PROBLEM STATEMENT:
Revise the items beginning at the line that contains "The image size is (348, 307)." and continuing through the last item, replacing "Sample Application" with "Demo Application" and leaving everything else unchanged. Return only those lines, and omit the pictures.

RAW DATA:
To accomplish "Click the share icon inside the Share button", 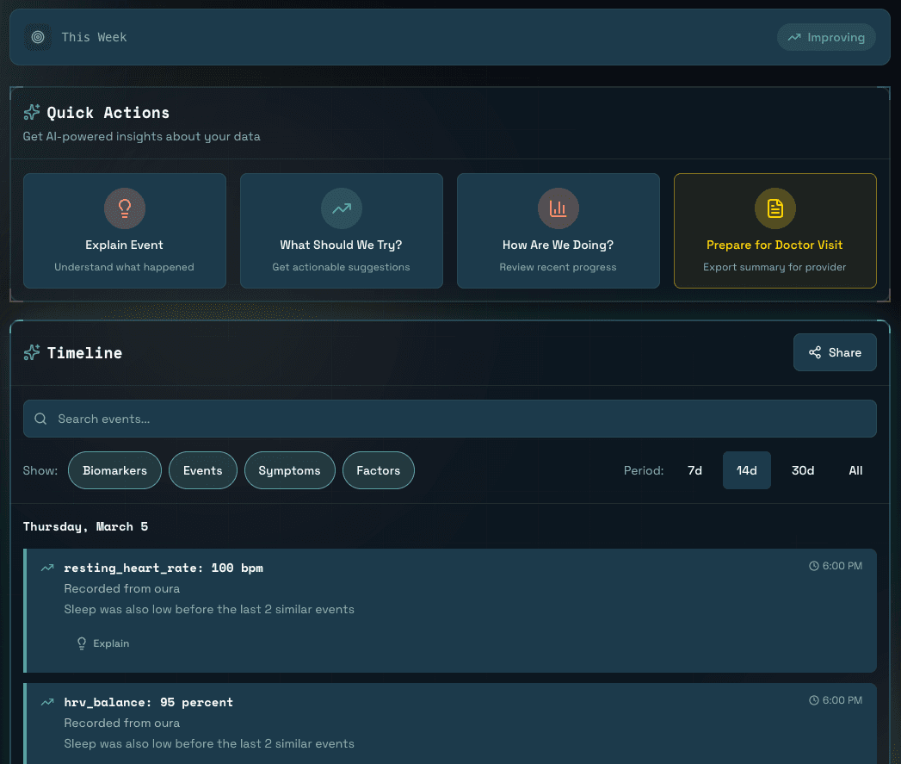I will tap(815, 352).
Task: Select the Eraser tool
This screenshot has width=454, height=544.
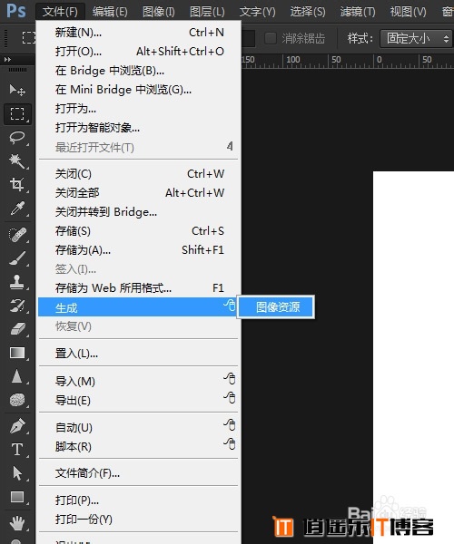Action: point(17,329)
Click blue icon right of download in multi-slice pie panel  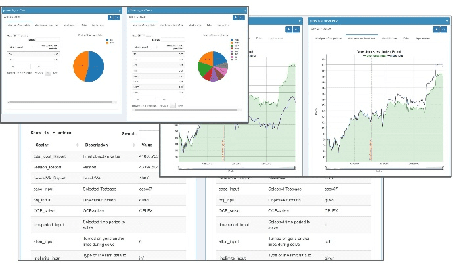click(242, 18)

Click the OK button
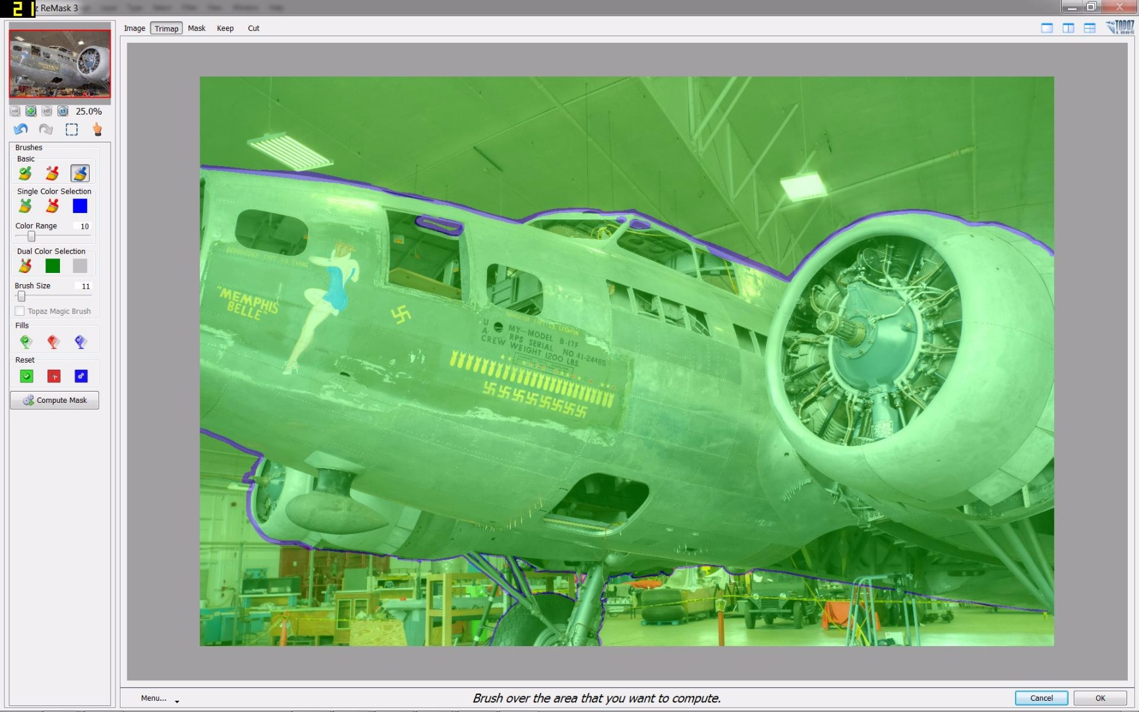coord(1100,698)
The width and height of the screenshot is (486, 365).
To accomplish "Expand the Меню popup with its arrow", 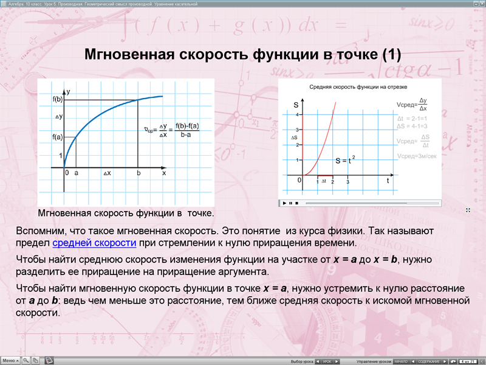I will [x=16, y=361].
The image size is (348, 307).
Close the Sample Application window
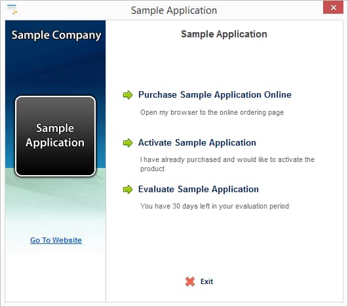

TASK RESULT:
The image size is (348, 307).
Close the Demo Application window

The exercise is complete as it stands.